======== EXCERPTED DATA

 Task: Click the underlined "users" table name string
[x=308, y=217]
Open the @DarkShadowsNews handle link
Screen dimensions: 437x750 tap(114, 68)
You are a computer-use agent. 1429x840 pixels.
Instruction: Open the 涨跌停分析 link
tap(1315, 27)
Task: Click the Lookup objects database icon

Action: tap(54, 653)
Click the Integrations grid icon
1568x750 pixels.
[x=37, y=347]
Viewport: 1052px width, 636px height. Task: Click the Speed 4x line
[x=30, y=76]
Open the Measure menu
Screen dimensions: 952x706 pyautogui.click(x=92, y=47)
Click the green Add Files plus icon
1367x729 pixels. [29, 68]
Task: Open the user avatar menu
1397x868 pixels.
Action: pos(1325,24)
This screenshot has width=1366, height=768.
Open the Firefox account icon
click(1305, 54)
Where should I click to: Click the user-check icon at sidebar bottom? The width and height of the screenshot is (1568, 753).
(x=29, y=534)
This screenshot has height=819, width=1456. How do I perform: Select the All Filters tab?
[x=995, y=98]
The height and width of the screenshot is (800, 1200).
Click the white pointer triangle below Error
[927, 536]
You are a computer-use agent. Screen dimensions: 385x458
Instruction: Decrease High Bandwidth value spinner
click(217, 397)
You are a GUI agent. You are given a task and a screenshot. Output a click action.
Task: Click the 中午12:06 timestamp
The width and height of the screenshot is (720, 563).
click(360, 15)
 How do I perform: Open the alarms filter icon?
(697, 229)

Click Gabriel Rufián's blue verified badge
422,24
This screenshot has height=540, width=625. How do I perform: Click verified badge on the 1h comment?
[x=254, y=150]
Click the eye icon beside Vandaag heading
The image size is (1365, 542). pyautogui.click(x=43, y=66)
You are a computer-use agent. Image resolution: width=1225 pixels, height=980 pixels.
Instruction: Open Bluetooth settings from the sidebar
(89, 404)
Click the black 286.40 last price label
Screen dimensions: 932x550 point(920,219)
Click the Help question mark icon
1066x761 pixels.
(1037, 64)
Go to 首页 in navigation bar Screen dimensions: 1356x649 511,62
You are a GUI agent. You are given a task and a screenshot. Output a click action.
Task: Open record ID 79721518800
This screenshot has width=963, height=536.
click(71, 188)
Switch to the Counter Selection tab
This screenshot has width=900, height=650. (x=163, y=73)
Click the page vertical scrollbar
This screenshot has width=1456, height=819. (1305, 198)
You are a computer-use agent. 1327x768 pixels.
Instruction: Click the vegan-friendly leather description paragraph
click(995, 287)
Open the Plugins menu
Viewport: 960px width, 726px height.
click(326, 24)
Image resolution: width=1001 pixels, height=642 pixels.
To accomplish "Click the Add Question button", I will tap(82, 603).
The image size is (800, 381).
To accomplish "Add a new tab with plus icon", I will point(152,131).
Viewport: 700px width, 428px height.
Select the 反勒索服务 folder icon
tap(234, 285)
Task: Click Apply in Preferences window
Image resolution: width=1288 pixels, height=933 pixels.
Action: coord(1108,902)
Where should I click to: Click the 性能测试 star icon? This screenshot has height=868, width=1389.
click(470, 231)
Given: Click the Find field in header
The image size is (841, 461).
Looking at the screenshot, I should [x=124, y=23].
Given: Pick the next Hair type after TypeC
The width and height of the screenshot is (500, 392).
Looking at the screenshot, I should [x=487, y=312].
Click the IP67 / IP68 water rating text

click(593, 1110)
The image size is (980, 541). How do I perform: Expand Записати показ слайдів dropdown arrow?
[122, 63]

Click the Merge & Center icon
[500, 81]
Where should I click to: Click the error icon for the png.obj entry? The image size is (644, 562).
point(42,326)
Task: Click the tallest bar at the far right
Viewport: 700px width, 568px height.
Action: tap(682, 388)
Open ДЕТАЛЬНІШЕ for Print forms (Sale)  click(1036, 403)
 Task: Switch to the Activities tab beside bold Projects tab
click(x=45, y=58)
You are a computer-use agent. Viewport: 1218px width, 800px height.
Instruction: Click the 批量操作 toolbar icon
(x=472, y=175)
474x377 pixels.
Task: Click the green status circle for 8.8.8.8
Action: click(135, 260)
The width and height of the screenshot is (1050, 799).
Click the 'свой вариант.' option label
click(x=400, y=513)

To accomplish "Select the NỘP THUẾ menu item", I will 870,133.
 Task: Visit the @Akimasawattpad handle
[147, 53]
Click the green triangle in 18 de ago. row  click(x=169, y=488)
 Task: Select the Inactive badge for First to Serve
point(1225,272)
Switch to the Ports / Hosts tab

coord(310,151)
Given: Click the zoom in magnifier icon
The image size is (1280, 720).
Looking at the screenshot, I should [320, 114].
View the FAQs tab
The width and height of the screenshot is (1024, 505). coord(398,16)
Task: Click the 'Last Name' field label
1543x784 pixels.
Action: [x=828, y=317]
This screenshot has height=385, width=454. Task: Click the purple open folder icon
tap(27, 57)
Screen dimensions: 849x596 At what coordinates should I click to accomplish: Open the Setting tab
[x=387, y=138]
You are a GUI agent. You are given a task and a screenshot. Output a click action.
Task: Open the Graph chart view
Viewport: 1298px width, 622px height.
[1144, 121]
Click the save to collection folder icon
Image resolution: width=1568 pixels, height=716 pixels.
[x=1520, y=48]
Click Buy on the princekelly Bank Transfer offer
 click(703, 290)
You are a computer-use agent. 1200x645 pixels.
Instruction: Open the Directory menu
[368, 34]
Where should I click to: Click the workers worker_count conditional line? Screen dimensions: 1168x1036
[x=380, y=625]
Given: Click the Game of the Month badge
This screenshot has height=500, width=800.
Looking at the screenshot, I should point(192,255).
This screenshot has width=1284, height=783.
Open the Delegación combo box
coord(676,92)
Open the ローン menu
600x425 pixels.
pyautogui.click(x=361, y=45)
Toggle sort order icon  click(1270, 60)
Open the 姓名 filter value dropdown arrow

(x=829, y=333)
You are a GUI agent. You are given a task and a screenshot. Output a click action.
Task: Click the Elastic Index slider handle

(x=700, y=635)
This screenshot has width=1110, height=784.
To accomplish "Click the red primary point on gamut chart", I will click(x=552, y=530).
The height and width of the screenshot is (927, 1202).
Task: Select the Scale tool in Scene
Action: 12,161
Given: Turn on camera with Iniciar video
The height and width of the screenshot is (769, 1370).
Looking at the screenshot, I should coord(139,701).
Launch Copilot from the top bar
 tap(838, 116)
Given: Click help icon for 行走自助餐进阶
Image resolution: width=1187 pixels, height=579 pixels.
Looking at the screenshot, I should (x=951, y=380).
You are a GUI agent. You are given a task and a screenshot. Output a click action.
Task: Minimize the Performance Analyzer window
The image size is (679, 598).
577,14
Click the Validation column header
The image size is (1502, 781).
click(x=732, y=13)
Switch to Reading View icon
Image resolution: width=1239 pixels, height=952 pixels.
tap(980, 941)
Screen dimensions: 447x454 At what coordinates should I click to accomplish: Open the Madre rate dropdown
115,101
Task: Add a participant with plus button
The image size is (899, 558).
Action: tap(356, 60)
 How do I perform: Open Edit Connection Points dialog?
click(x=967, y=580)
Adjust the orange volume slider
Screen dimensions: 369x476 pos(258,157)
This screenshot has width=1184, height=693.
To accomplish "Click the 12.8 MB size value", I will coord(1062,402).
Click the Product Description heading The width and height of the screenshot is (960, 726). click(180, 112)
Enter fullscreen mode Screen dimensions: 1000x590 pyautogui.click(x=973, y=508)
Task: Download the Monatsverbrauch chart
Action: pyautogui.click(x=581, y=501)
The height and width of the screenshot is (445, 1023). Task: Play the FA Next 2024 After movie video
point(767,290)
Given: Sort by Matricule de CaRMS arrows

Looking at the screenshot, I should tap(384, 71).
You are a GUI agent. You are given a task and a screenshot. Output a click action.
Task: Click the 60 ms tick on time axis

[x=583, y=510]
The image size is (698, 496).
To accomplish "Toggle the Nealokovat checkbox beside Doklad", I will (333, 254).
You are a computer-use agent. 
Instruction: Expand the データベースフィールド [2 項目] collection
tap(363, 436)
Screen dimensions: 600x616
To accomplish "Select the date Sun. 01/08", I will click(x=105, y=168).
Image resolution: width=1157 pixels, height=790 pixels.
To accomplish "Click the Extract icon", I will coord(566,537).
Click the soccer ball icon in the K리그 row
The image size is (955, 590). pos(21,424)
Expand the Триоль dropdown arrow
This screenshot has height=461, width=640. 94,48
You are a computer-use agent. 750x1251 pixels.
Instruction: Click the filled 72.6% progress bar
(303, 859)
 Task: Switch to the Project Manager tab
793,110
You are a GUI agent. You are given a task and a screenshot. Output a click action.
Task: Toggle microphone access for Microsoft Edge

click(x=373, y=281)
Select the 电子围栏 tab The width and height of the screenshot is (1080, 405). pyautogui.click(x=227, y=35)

================

WORK REQUEST: Only the lines with "button" are needed; find them in the records and copy each one.

ANSWER FOR THIS EXERCISE:
To accomplish "Click the Add Question button", I will tap(82, 603).
Task: Add a participant with plus button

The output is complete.